Highlights of the standing start procedure from Verizon IndyCar Series rulebook:
Formation laps – The safety car will start the two formation laps and drivers will follow single file in their starting order. The speed of the formation laps will be set by the safety car and no overtaking is allowed. If a car is unable to leave the pre-grid with the rest of the field, it may return to its starting position before the conclusion of the first formation lap.
Grid -- At the end of the formation laps, drivers will take their starting positions with the front wheels of the car remaining within its designated grid line.

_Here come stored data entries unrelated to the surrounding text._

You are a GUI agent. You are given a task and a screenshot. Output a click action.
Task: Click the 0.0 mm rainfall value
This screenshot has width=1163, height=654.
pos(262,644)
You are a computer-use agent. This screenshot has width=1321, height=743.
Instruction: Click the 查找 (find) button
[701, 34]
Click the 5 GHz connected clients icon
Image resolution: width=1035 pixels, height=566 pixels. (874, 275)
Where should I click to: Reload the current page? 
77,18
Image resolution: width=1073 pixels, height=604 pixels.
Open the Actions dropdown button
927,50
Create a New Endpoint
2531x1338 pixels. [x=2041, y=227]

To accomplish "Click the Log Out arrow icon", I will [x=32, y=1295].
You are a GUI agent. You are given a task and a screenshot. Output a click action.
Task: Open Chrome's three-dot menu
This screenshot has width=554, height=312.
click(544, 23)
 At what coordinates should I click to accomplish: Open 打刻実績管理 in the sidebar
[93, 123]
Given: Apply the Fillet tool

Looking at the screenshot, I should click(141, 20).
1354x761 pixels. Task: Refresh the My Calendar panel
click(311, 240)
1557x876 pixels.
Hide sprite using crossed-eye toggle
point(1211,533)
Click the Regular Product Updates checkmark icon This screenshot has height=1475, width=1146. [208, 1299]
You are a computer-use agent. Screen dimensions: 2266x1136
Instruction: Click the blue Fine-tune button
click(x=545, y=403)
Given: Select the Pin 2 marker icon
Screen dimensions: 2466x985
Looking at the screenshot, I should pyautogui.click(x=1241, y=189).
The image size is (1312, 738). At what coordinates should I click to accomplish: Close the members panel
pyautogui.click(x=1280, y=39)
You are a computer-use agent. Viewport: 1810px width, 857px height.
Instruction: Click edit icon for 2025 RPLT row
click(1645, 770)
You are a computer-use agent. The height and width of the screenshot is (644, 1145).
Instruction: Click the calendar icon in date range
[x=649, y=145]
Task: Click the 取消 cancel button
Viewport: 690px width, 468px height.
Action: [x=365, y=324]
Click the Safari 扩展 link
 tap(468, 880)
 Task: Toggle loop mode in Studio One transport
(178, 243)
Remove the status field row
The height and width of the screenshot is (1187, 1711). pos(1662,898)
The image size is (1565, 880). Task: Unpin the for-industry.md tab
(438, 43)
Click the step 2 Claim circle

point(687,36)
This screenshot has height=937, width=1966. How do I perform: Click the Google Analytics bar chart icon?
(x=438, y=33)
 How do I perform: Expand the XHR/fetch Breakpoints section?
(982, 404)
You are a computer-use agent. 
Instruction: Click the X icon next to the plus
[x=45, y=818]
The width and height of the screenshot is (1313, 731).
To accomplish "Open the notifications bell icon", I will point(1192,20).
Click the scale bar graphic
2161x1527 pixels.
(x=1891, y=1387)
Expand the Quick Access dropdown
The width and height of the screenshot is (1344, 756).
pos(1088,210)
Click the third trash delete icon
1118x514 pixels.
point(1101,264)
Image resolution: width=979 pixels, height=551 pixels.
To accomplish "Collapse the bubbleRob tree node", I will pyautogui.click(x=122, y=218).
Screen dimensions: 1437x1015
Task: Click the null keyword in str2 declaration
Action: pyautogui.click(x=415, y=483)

A five-second signal will be given by illuminating one pair of red lights on the vertical light towers. A countdown to the start will illuminate a pair of red lights every second. After a random delay of between 1.2 and 3 seconds, the race is started by all the red lights being extinguished.
False Start -- A false start shall be declared when a car moves forward or is out of its assigned position during the light sequence.
Aborted Start – INDYCAR can declare an aborted start before the final row of red lights illuminating in the sequence. In the event of an aborted start, flashing yellows lights will be displayed along the top row of all columns and the countdown lights will freeze. An extra formation lap will be carried out after an aborted start is declared. Any competitor whose actions are determined to be the cause of an aborted start will restart from the rear of the field.
If the second attempt of a standing start results in an aborted start, a rolling start will be implemented.
The scoring of the race will commence when the light sequence is complete.